Readers Write: PW school superintendent promotes primitivism

The Island Now

Every new school year starts with an uneasy mix of sadness and joy. That dynamic has probably never been better captured than with a long running commercial for Staples advertising Back to School sales: an exuberant parent dances through the aisles while trailed by a trudging teenager as the soundtrack soars with the holiday classic “It’s the most wonderful time of the year!”

The humor is infectious primarily because it’s true. The teen is stereotypically deflated at the prospect of losing his lazy summer idyll. The parent is thrilled to have the kid out of the house and headed back to class. Both are clichés, understanding that the best clichés are always elementally true. The hyperbole of both characterizations, however, clearly flags this as comic.

Port Washington Schools don’t see the joke. The district is painting a harrowing image of kids returning to some kind of dystopian slaughter. District Superintendent Michael Hynes made a point of giving – at taxpayer expense – all new faculty hires a copy of a book that equates contemporary schools to indoctrination camps. Author Peter Gray, a psychology researcher and professor at Boston College, notes that within the last century “the education of children was, to a considerable degree, a matter of squashing their willfulness in order to make them good laborers.”

Beyond not getting the joke, Gray massively misreads the systemic erection of a near-universal education infrastructure as a dark, leering conspiracy of child abuse. His scholarship, regardless of how dour, is fine as a critical exploration of education theory. The application of these ideas, made actionable by the indiscriminate promotion by an untethered administration in Port Washington Schools, is genuinely dangerous.

Dr. Hynes is promoting primitivism. Under the happy flag of “the Free-Play Movement,” our current superintendent and his supporters on the Port Washington School Board are driving our schools into a ditch of failure. Indoctrinating new teachers with this one inflammatory perspective – unleavened by any balancing view that might plausibly qualify it as critical thinking – is only the latest in a string of gross misuses of power.

The ambition to dismantle our schools as institutions of academic excellence is embedded in nearly every act from the administrative offices.
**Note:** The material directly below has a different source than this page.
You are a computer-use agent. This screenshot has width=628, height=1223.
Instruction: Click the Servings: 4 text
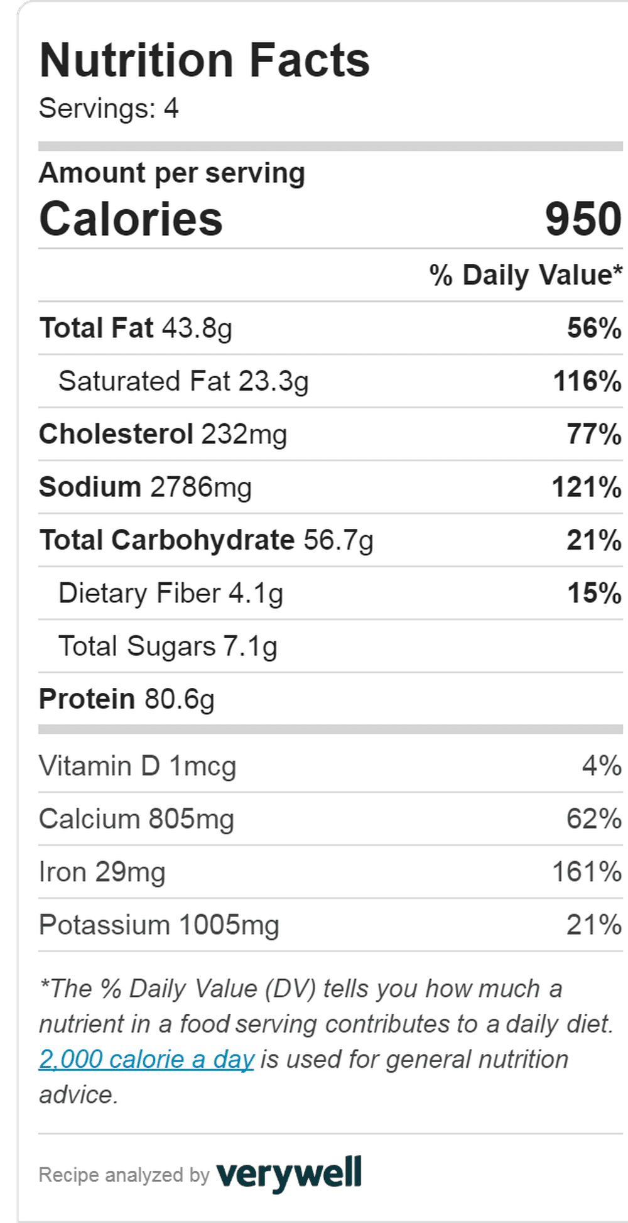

This is a harrowing celebration of ignorance.

The vision Gray portrays in his writing makes this explicit. Gray points to the distant past as a goal for education’s future. Don’t assume he’s pointing to a sentimental simpler time of Tom Sawyer always staying one step ahead of the truant officer. Gray points further back to a pre-agricultural ancient era when “hunter-gatherer children must learn how to navigate their huge foraging territory, build huts, make fires, cook, fend off predators, predict weather changes, treat wounds and diseases, assist births, care for infants, maintain harmony within their group, negotiate with neighboring groups, tell stories, make music, and engage in various dances and rituals of their culture.”

Those are all valuable skills, but it has to be admitted that Gray’s vision, the vision our Port Washington School District wants to indoctrinate in all new teachers, is literally a culture of the stone age.

There’s nothing funny about that. Let’s all welcome the new school year, parents and students alike, as an opportunity to recommit ourselves to a vision of education as an embrace of the future rather than a yearning for a primitive past.